New Study Finds Fluoropolymers Support Hundreds of Billions of Euros in Strategic European Industrial Output
Brussels, June 2026
A new study prepared by Europe Economics and commissioned by the Fluoropolymers Product Group (FPG) finds that restricting fluoropolymers would have significant consequences for strategic European value chains in transport, clean energy and advanced manufacturing. Across transport and energy alone, fluoropolymer-dependent applications are associated with approximately EUR 339 billion in output and nearly 752,100 full-time jobs across the EU27. A further EUR 20 billion in output and 54,900 full-time jobs are associated with cross-cutting sealing applications, while semiconductors, electronics, medical and broader industrial uses are not quantified, meaning the full economic stake is significantly larger.
The study, the third in a series of FPG publications, builds upon a comprehensive evidence base in support of proportionate PFAS regulation, reinforcing the case for a full exemption of fluoropolymers from any blanket restriction under REACH. The latest study assesses the socio-economic importance of fluoropolymers from two perspectives: the economic footprint of EU fluoropolymer manufacturing, and the scale of downstream industrial activity that may be exposed where access to fluoropolymers is restricted. It draws on aggregated data from all major EU27 fluoropolymer producers, Eurostat input-output tables and UN Comtrade import statistics.
The direct economic footprint of EU fluoropolymer manufacturing stands at approximately EUR 620 million of output and 2,800 full-time jobs. Once supply-chain and wage-spending effects are accounted for, the total economy-wide footprint rises to approximately EUR 1.6 billion of output and 14,500 full-time jobs. Each euro of direct fluoropolymer output supports approximately EUR 2.61 of output across the broader EU economy. In many applications, fluoropolymers account for a small share of input value but perform functions that are critical to downstream product performance, reliability and compliance. Judging their economic importance by sales figures alone fundamentally misrepresents their role.
Alarmingly, the study also finds that the EU is already heavily dependent on non-EU fluoropolymer supply. Domestic production covers only around one quarter of the EU market, with non-EU sources accounting for approximately three quarters, up from around 38% in 2020. Any regulatory measure that further undermines EU production viability would deepen a strategic vulnerability that is already significant.
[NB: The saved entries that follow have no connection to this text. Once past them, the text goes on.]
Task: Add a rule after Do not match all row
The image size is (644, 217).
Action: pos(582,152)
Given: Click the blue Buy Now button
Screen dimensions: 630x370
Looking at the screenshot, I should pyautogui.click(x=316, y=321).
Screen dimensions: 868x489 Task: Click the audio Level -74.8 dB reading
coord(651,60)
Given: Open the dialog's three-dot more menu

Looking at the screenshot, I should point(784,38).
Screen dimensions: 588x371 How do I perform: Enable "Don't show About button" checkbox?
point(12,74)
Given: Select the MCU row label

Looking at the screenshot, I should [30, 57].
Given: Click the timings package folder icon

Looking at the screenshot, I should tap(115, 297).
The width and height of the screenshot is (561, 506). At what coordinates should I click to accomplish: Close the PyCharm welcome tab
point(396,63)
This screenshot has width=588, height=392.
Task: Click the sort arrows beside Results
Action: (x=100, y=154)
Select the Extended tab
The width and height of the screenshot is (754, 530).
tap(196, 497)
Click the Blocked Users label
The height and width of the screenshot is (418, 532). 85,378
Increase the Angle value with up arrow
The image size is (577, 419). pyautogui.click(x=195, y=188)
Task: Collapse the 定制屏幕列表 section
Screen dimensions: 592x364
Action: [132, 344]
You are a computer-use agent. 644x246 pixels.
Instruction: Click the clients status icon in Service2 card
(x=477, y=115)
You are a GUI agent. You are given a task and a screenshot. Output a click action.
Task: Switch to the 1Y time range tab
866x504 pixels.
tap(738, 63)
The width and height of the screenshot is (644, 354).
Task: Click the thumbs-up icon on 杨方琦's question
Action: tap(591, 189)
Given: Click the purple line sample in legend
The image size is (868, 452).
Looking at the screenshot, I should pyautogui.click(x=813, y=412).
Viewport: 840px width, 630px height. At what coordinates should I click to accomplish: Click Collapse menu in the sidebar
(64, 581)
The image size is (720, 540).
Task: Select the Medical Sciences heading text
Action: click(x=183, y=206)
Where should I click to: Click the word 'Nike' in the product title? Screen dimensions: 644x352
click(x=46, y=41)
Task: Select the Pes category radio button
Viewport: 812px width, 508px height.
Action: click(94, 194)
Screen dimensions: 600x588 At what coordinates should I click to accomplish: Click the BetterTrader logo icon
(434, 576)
“This study puts a concrete number on what is at stake,” says Caroline Andersson, Director of FPG. “Fluoropolymers are embedded in the value chains that power European transport, clean energy and advanced manufacturing. Restricting them is an industrial policy decision that would have profound impact on the European economy. The evidence demands a full exemption.”
The findings of this study, combined with the limitations of deploying alternatives demonstrated by the Assessment of Alternatives and the effective end-of-life management confirmed by the End-of-Life report, reinforce FPG’s call for a full exemption of fluoropolymers from any blanket restriction under REACH.